With the help of a MiFi, Mr. Turco and other reporters blog, write and file copy directly from the scene or a hospitable fast food restaurant nearby.
“Sometimes I just do my normal routine from Zuccotti,” Mr. Turco said.
As populist uprisings in Iran and Egypt demonstrated, Twitter is more than a reporting tool. Professional reporters, like citizen journalists, treat it as a publishing platform for a complementary narrative, more personal than a newspaper story and delivered in real time.
“A lot of the stuff that’s being put out on social networks is kind of a blow by blow, giving a glimpse into the mechanics of things like the General Assembly,” said Anthony De Rosa, Reuters social media editor.
New York Daily News social media Anjali Mullany said she is increasingly spending more time organizing the paper’s live reporting, as well as other forms of non-traditional coverage of Occupy Wall Street.
“Social media is also a great mechanism for reporting details and anecdotes that may not fit or work in a traditional article. So is live coverage and live blogging,” Ms. Mullany said in an email to the Observer.
A live tweet can illustrate the excitement and urgency that hooks a reader.
“Tweeting scratches that itch for the reader,” Ms. Maslin Nir said. “Especially when police are about to close in and you’re getting these tweets like, ‘We’re being shoved down 42nd Street, the barricade is crushing us.’ You know, that’s really something that Twitter can do.”
But for others, covering OWS exemplifies one of the major tensions between new and old media. Swept up in the shallow stream of Twitter, do reporters miss the big picture?
“There’s a lot of people tweeting about Occupy Wall Street, but there’s actually very few people, if you start looking around, just on the scene, doing descriptive reportorial stuff,” Mr. Elliott said. He tends to live tweet when he’s on scene, and Salon posts both traditionally reported stories and live tweet feeds for readers.
Although Twitter tells reporters where to be and when, it’s little help once the tape recorder comes out.
“Because there are no leaders in the group, it’s difficult to get a really representative statement on what’s going on,” said a reporter of a widely circulated New York newspaper who was gathering information at an OWS gathering on Oct. 26 in Union Square.
“It ends up being a lot of talking, to a lot of different people, and then, somehow, trying to find the truth between everything that you’re told,” added the reporter, who asked to remain anonymous for job security purposes.

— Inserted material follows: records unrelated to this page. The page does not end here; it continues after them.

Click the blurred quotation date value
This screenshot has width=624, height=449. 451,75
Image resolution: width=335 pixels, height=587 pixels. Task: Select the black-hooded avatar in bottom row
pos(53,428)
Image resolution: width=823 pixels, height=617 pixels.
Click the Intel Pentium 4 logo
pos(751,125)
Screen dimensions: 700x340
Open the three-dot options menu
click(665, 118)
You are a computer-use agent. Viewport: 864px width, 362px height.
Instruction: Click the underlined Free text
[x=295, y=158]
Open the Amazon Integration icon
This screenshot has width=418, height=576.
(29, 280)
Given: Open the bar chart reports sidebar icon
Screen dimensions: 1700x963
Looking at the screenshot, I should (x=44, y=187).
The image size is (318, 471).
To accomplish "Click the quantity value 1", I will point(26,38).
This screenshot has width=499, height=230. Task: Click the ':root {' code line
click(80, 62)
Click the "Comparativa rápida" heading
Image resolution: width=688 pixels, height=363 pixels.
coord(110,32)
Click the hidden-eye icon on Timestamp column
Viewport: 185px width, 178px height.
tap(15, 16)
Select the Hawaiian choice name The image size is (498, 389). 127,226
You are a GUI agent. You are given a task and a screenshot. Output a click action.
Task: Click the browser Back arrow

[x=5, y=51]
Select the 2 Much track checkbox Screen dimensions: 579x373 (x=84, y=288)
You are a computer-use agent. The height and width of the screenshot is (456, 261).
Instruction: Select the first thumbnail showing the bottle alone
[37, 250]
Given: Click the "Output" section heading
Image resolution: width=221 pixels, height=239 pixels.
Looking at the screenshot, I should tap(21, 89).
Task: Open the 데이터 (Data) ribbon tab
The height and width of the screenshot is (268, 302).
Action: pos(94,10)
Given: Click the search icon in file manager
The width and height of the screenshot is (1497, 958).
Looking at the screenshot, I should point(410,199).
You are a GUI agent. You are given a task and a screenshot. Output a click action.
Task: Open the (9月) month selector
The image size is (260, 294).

The reporter’s struggles raise an interesting question: Is the plurality of Twitter a more accurate representation of the movement itself than the forced, newspaper-friendly narrative?
Most news outlets are hedging their bet, combining new and old, in hopes of creating the most complete portrait of the movement possible, at the risk of their reporter’s social lives.
“You have to devote a lot of time to it,” Mr. Turco said. “I haven’t seen my family and friends as much.”